- Opening Delimiter -

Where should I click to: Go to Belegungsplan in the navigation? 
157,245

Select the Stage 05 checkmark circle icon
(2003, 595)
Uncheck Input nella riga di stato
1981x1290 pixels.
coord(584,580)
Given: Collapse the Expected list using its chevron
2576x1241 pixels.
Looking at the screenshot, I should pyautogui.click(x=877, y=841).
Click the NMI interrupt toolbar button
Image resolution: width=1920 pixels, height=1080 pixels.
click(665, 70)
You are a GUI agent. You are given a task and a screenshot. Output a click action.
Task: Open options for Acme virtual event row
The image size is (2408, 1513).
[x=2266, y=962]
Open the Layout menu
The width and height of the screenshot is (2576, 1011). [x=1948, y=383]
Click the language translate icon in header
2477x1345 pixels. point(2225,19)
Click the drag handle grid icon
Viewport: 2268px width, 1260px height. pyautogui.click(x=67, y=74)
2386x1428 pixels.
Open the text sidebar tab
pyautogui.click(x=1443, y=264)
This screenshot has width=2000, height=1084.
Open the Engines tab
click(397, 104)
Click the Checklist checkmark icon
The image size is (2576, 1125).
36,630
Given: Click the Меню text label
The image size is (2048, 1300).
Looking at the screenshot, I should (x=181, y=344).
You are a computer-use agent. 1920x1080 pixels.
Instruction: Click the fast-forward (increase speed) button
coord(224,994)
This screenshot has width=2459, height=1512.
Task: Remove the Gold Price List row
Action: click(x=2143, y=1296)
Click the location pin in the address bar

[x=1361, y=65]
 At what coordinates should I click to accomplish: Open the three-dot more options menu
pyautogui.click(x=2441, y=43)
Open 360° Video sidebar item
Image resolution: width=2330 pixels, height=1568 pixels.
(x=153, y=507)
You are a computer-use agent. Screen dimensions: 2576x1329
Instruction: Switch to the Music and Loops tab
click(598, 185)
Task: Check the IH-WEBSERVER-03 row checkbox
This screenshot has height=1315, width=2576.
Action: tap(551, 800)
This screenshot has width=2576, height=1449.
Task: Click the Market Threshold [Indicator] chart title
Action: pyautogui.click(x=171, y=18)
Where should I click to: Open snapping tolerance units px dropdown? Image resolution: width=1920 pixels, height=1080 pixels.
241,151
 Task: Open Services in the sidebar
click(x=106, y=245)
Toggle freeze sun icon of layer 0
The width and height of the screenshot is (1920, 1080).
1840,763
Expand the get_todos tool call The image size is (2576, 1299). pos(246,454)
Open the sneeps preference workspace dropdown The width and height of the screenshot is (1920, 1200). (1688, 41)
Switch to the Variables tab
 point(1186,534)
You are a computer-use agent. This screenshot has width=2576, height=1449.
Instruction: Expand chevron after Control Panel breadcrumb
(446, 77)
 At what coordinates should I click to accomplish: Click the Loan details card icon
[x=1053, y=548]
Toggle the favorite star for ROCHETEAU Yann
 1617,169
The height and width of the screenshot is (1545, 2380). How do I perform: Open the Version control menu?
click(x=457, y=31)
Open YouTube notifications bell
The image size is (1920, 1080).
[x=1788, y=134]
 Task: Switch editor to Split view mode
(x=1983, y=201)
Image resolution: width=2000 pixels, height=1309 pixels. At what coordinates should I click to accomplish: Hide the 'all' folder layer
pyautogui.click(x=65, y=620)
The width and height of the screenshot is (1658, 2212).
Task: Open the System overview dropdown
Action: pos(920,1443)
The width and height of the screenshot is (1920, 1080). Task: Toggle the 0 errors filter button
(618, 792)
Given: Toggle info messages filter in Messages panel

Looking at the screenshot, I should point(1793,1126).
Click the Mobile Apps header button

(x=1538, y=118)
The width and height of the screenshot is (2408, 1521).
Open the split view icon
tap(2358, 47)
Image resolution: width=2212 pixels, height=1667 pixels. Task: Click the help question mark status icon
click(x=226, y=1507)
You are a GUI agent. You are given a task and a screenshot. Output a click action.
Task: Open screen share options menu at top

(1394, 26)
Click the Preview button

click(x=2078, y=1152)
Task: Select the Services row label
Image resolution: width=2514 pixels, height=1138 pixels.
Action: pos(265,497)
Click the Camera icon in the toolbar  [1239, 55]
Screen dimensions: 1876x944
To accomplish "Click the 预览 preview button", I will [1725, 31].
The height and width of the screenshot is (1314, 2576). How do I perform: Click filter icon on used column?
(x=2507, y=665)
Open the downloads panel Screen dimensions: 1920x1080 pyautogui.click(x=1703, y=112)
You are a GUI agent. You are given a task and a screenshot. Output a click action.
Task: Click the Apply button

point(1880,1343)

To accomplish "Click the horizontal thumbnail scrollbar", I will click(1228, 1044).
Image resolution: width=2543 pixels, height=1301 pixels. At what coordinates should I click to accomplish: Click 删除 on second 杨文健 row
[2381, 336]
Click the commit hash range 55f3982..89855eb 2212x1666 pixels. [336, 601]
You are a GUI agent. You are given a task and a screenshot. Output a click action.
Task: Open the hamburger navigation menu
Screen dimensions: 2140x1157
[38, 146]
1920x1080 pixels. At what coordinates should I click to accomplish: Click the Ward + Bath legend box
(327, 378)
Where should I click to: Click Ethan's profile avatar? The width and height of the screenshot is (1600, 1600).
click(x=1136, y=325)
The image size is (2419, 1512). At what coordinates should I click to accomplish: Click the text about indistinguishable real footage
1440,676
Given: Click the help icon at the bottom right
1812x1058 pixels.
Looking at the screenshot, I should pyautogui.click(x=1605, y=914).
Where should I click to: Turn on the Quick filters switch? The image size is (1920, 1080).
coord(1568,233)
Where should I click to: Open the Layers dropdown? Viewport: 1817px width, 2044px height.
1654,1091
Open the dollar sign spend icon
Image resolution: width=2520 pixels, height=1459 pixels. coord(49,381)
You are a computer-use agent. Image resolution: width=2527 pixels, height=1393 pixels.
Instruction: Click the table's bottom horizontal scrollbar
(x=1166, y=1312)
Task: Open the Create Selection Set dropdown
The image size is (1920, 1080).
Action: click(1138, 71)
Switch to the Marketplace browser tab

- Closing Delimiter -

WHAT TO WORK ON - After reading the listing above, print each line back exactly.

ANSWER FOR THE TASK -
Where should I click to: Go to Belegungsplan in the navigation? 
157,245

Select the Stage 05 checkmark circle icon
(2003, 595)
Uncheck Input nella riga di stato
1981x1290 pixels.
coord(584,580)
Given: Collapse the Expected list using its chevron
2576x1241 pixels.
Looking at the screenshot, I should pyautogui.click(x=877, y=841).
Click the NMI interrupt toolbar button
Image resolution: width=1920 pixels, height=1080 pixels.
click(665, 70)
You are a GUI agent. You are given a task and a screenshot. Output a click action.
Task: Open options for Acme virtual event row
The image size is (2408, 1513).
[x=2266, y=962]
Open the Layout menu
The width and height of the screenshot is (2576, 1011). [x=1948, y=383]
Click the language translate icon in header
2477x1345 pixels. point(2225,19)
Click the drag handle grid icon
Viewport: 2268px width, 1260px height. pyautogui.click(x=67, y=74)
2386x1428 pixels.
Open the text sidebar tab
pyautogui.click(x=1443, y=264)
This screenshot has width=2000, height=1084.
Open the Engines tab
click(397, 104)
Click the Checklist checkmark icon
The image size is (2576, 1125).
36,630
Given: Click the Меню text label
The image size is (2048, 1300).
Looking at the screenshot, I should (x=181, y=344).
You are a computer-use agent. 1920x1080 pixels.
Instruction: Click the fast-forward (increase speed) button
coord(224,994)
This screenshot has width=2459, height=1512.
Task: Remove the Gold Price List row
Action: click(x=2143, y=1296)
Click the location pin in the address bar

[x=1361, y=65]
 At what coordinates should I click to accomplish: Open the three-dot more options menu
pyautogui.click(x=2441, y=43)
Open 360° Video sidebar item
Image resolution: width=2330 pixels, height=1568 pixels.
(x=153, y=507)
You are a computer-use agent. Screen dimensions: 2576x1329
Instruction: Switch to the Music and Loops tab
click(598, 185)
Task: Check the IH-WEBSERVER-03 row checkbox
This screenshot has height=1315, width=2576.
Action: tap(551, 800)
This screenshot has width=2576, height=1449.
Task: Click the Market Threshold [Indicator] chart title
Action: pyautogui.click(x=171, y=18)
Where should I click to: Open snapping tolerance units px dropdown? Image resolution: width=1920 pixels, height=1080 pixels.
241,151
 Task: Open Services in the sidebar
click(x=106, y=245)
Toggle freeze sun icon of layer 0
The width and height of the screenshot is (1920, 1080).
1840,763
Expand the get_todos tool call The image size is (2576, 1299). pos(246,454)
Open the sneeps preference workspace dropdown The width and height of the screenshot is (1920, 1200). (1688, 41)
Switch to the Variables tab
 point(1186,534)
You are a computer-use agent. This screenshot has width=2576, height=1449.
Instruction: Expand chevron after Control Panel breadcrumb
(446, 77)
 At what coordinates should I click to accomplish: Click the Loan details card icon
[x=1053, y=548]
Toggle the favorite star for ROCHETEAU Yann
 1617,169
The height and width of the screenshot is (1545, 2380). How do I perform: Open the Version control menu?
click(x=457, y=31)
Open YouTube notifications bell
The image size is (1920, 1080).
[x=1788, y=134]
 Task: Switch editor to Split view mode
(x=1983, y=201)
Image resolution: width=2000 pixels, height=1309 pixels. At what coordinates should I click to accomplish: Hide the 'all' folder layer
pyautogui.click(x=65, y=620)
The width and height of the screenshot is (1658, 2212).
Task: Open the System overview dropdown
Action: pos(920,1443)
The width and height of the screenshot is (1920, 1080). Task: Toggle the 0 errors filter button
(618, 792)
Given: Toggle info messages filter in Messages panel

Looking at the screenshot, I should point(1793,1126).
Click the Mobile Apps header button

(x=1538, y=118)
The width and height of the screenshot is (2408, 1521).
Open the split view icon
tap(2358, 47)
Image resolution: width=2212 pixels, height=1667 pixels. Task: Click the help question mark status icon
click(x=226, y=1507)
You are a GUI agent. You are given a task and a screenshot. Output a click action.
Task: Open screen share options menu at top

(1394, 26)
Click the Preview button

click(x=2078, y=1152)
Task: Select the Services row label
Image resolution: width=2514 pixels, height=1138 pixels.
Action: pos(265,497)
Click the Camera icon in the toolbar  [1239, 55]
Screen dimensions: 1876x944
To accomplish "Click the 预览 preview button", I will [1725, 31].
The height and width of the screenshot is (1314, 2576). How do I perform: Click filter icon on used column?
(x=2507, y=665)
Open the downloads panel Screen dimensions: 1920x1080 pyautogui.click(x=1703, y=112)
You are a GUI agent. You are given a task and a screenshot. Output a click action.
Task: Click the Apply button

point(1880,1343)

To accomplish "Click the horizontal thumbnail scrollbar", I will click(1228, 1044).
Image resolution: width=2543 pixels, height=1301 pixels. At what coordinates should I click to accomplish: Click 删除 on second 杨文健 row
[2381, 336]
Click the commit hash range 55f3982..89855eb 2212x1666 pixels. [336, 601]
You are a GUI agent. You are given a task and a screenshot. Output a click action.
Task: Open the hamburger navigation menu
Screen dimensions: 2140x1157
[38, 146]
1920x1080 pixels. At what coordinates should I click to accomplish: Click the Ward + Bath legend box
(327, 378)
Where should I click to: Click Ethan's profile avatar? The width and height of the screenshot is (1600, 1600).
click(x=1136, y=325)
The image size is (2419, 1512). At what coordinates should I click to accomplish: Click the text about indistinguishable real footage
1440,676
Given: Click the help icon at the bottom right
1812x1058 pixels.
Looking at the screenshot, I should pyautogui.click(x=1605, y=914).
Where should I click to: Turn on the Quick filters switch? The image size is (1920, 1080).
coord(1568,233)
Where should I click to: Open the Layers dropdown? Viewport: 1817px width, 2044px height.
1654,1091
Open the dollar sign spend icon
Image resolution: width=2520 pixels, height=1459 pixels. coord(49,381)
You are a computer-use agent. Image resolution: width=2527 pixels, height=1393 pixels.
Instruction: Click the table's bottom horizontal scrollbar
(x=1166, y=1312)
Task: Open the Create Selection Set dropdown
The image size is (1920, 1080).
Action: click(1138, 71)
Switch to the Marketplace browser tab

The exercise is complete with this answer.